In the 1970s, Motahhari and his collaborators noticed that Shariati’s lectures at the University of Mashad—circulating in the form of bootleg cassettes or Xerox samizdat—were proving an unlikely hit among young Iranians, who were transfixed by his melding of revolution and Islam. So the sponsors of Ershad, knowing that Shariati had already encountered problems at his university because of the
controversial subject matter of his teachings, invited him to Tehran to speak at their institute. His presentations were mobbed.

Like quite a few other Muslim political theorists of the twentieth century, Shariati never offered much detail about how his Islamic revolution would look once it became a reality. He seems to have thought of Islam as a kind of “permanent revolution,” a never-ending process of spiritual challenge. In those cases where he explicitly addressed the character of a future “Islamic state,” the vision he outlined was emphatically egalitarian and collectivist. He did not trust democracy or elections and imagined that the future Islamic polity would be led by a caste of pious citizens who were qualified in the ways of government but free of the taint of personal ambition. He rejected theocracy. He was suspicious of the Shiite religious authorities, whom he denounced as
akhunds
, paragons of the ossified, institutional Islam that he regarded as a perversion of the true faith. This did not endear him to members of Iran’s religious establishment. But it was hard for them to reject Shariati out of hand.
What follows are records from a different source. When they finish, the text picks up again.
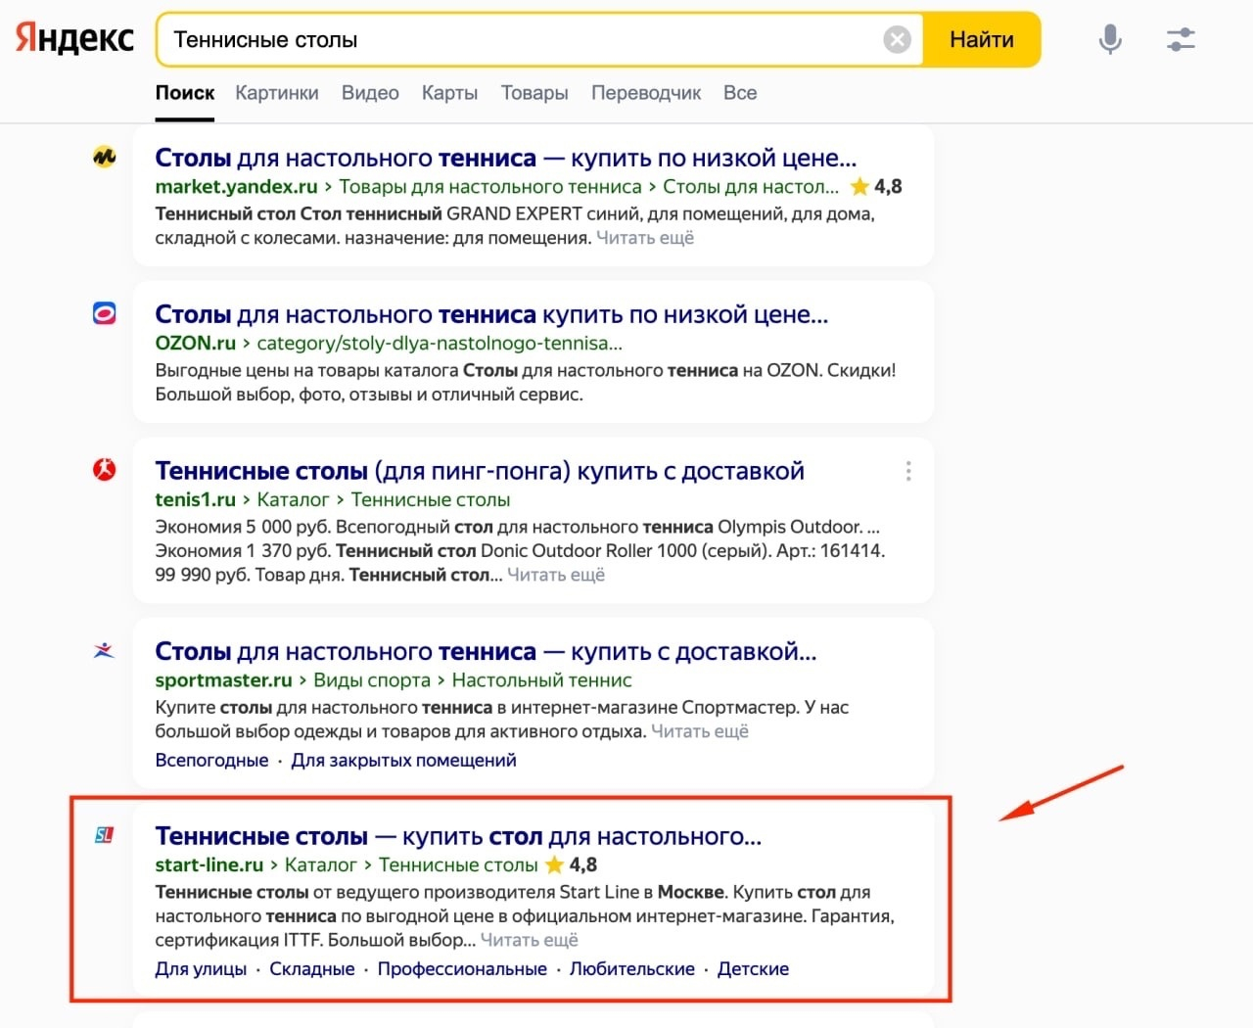This screenshot has width=1253, height=1028.
Task: Click the tenis1.ru result favicon
Action: point(105,470)

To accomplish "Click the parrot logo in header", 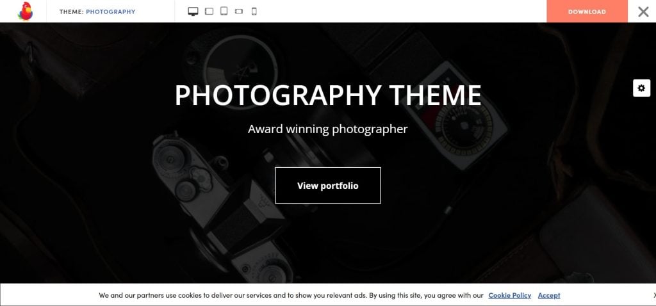I will [x=25, y=12].
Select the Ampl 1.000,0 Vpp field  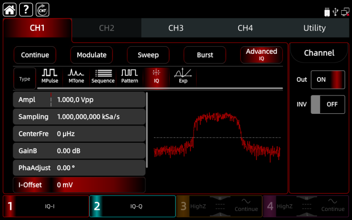(x=79, y=100)
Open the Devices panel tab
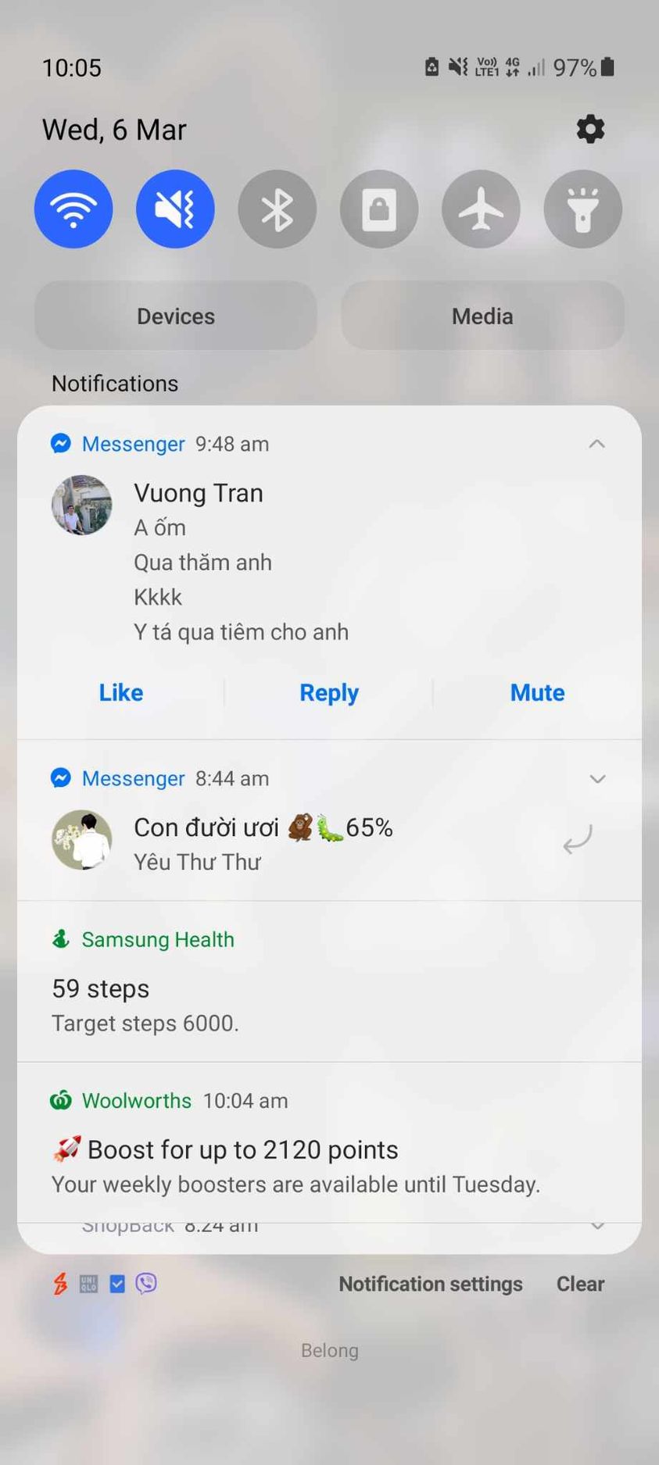The image size is (659, 1465). point(176,316)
The motivating effect of his lectures—despite his contempt for punctuality, his clotted ambiguities, and his remarkable absentmindedness—was astonishing. Some of his listeners absorbed his teachings and headed straight off to the mountains to join the new breed of guerrillas who preached the violent overthrow of the shah in the name of “Islamic Marxism.” Shariati talked a lot about martyrdom. He frequently cited the example of Imam Hussein, the paragon martyr of Shiism, as the exemplar of the politically conscious Muslim who was prepared to sacrifice his life in the name of the revolutionary cause.

The shah’s secret police finally responded to his lecture-room provocations. Shariati was arrested in 1973 and endured several months of intensive SAVAK interrogation (though his leading biographer, Ali Rahnema, notes that there is no evidence that Shariati was subjected to physical torture).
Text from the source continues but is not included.